The NY Times reported that Arielle Werner, who grew up in Minnesota and immigrated to Israel in order to join a combat unit, said female recruits underwent the same training regimen as men.
“Each year, 1,500 female combat soldiers are drafted into the IDF, a number which has remained consistent in recent years. Female soldiers also play crucial roles in command and control positions.” Source: Israel Defense Forces.com
In fact, a professor at Duke University studied Soviet women in combat during World War II and said she was shocked by the stories and images she came across—stories of Soviet women in combat, images of Soviet women dressed in military uniforms, holding sniper rifles, teaching other solders to kill.
Anna Krylova, associate professor of modern Russian history at Duke University, said, “When it came to paramilitary training, men and women received the same education and, even more important, were expected to perform the same tasks. … Significantly, the Soviet women who became soldiers did not think of themselves as women performing a man’s job.”
For example, Lyudmila Pavlichenko—a Soviet sniper—killed over three hundred Germans during World War II and women in the Red Army also made parachute drops behind enemy lines. Source: History News Network
Therefore, it is obvious to me that the issue isn’t if women can or can’t perform in combat but if the society/country they live in allows them to think they can serve in combat.

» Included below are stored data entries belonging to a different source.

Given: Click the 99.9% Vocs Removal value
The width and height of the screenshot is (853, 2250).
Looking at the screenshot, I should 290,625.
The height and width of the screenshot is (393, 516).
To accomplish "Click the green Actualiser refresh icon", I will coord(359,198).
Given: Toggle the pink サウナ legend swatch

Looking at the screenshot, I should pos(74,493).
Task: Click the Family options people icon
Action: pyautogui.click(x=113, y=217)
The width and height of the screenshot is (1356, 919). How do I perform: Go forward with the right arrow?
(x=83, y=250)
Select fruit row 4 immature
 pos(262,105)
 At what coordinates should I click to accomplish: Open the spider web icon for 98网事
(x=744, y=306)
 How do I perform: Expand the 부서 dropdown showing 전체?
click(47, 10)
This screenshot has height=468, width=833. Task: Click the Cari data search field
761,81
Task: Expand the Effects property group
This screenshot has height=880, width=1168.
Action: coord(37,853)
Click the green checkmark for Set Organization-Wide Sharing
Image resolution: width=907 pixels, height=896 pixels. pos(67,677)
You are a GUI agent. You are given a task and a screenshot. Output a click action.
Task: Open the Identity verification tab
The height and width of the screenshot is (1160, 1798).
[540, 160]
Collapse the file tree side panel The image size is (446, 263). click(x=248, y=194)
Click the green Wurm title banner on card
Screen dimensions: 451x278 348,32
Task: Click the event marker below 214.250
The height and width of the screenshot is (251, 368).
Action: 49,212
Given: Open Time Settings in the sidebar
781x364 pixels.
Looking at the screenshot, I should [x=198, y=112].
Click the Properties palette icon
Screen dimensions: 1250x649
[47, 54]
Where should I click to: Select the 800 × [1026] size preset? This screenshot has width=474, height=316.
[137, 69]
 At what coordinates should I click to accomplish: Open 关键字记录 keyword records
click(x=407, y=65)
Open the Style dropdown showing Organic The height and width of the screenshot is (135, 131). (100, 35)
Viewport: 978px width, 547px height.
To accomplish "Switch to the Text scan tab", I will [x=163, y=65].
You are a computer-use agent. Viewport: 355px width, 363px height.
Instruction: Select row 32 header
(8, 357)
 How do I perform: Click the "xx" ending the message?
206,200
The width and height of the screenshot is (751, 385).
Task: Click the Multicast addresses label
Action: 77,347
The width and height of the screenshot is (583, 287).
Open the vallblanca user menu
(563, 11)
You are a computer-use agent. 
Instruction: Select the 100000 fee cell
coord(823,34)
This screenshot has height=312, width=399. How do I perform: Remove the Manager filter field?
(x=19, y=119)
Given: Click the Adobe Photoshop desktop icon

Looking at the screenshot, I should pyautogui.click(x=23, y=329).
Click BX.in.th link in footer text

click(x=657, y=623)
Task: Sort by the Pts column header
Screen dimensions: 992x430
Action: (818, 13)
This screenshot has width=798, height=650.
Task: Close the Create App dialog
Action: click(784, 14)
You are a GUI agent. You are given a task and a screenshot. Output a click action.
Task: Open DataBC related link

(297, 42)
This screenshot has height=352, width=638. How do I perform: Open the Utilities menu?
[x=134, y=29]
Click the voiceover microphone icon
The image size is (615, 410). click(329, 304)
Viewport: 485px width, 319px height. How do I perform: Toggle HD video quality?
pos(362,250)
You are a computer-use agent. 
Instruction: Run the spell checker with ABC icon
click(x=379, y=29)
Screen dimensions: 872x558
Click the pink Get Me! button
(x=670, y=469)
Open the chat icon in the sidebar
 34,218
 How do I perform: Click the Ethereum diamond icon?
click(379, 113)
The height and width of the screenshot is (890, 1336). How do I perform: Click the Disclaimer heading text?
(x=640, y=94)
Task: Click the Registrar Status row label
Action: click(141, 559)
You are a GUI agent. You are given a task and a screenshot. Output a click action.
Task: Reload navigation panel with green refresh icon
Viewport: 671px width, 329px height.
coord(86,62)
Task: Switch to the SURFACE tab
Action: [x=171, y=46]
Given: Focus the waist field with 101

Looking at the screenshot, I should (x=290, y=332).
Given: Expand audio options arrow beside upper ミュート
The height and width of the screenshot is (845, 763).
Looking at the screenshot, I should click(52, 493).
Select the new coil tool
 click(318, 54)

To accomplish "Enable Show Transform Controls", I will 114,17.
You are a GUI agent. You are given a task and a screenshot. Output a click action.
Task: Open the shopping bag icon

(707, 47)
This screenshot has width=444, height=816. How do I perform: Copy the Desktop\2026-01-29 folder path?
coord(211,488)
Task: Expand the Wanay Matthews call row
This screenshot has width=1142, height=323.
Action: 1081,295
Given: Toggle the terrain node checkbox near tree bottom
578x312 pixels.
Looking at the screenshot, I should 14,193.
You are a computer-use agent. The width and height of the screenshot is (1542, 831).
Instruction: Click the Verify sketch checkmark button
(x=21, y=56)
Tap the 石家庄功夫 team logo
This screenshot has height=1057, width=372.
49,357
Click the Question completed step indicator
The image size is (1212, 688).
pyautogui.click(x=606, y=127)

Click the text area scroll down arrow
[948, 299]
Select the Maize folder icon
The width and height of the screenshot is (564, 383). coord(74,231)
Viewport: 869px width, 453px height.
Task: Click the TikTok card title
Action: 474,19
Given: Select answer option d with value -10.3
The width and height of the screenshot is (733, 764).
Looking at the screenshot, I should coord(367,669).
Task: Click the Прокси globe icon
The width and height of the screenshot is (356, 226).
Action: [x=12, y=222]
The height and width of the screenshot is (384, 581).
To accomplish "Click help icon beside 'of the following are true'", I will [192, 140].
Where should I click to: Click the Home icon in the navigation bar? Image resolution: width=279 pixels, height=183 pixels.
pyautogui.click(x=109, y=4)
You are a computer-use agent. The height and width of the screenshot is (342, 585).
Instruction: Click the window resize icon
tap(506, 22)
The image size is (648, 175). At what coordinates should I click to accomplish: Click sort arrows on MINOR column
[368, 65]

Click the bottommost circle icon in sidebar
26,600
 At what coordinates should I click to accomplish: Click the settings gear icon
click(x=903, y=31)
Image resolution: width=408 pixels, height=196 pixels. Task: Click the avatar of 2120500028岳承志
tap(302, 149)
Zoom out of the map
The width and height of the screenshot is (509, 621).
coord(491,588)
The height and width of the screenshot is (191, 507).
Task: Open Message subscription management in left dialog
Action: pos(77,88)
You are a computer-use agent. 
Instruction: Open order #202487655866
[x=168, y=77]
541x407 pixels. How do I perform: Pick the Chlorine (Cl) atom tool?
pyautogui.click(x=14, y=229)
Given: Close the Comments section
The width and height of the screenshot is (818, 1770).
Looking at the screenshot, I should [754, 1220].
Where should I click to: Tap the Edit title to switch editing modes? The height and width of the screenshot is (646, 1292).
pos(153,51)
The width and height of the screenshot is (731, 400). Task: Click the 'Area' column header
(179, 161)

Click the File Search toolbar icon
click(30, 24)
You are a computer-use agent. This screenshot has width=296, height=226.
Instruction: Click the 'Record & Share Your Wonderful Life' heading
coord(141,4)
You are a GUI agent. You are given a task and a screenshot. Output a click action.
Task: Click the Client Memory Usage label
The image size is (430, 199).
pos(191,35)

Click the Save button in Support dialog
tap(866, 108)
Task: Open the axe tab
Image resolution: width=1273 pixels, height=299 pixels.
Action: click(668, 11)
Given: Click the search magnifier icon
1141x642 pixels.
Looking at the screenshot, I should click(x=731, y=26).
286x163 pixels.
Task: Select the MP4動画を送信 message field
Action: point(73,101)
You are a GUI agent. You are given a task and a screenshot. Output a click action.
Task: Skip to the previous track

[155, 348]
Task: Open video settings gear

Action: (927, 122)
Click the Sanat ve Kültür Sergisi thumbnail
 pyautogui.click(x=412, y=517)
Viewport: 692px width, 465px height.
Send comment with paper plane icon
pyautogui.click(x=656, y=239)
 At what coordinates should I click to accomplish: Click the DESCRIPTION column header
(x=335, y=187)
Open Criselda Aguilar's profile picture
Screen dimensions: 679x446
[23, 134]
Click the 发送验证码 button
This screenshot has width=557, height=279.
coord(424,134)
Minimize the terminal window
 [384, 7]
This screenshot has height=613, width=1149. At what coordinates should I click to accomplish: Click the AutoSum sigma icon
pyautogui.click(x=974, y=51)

And America, promoted as the land of the free, is still a country where the Equal Rights Amendment—first introduced to the United States Congress in 1923—has been repeatedly defeated by conservative members of the GOP (Republican Party), who want to keep women as second class citizens earning less than men and serving in the kitchen to cook and the bedroom for breeding purposes only—without the right to an abortion. Maybe conservative men fear what women might do if they were trained to kill.
What do you think about military women fighting in combat units?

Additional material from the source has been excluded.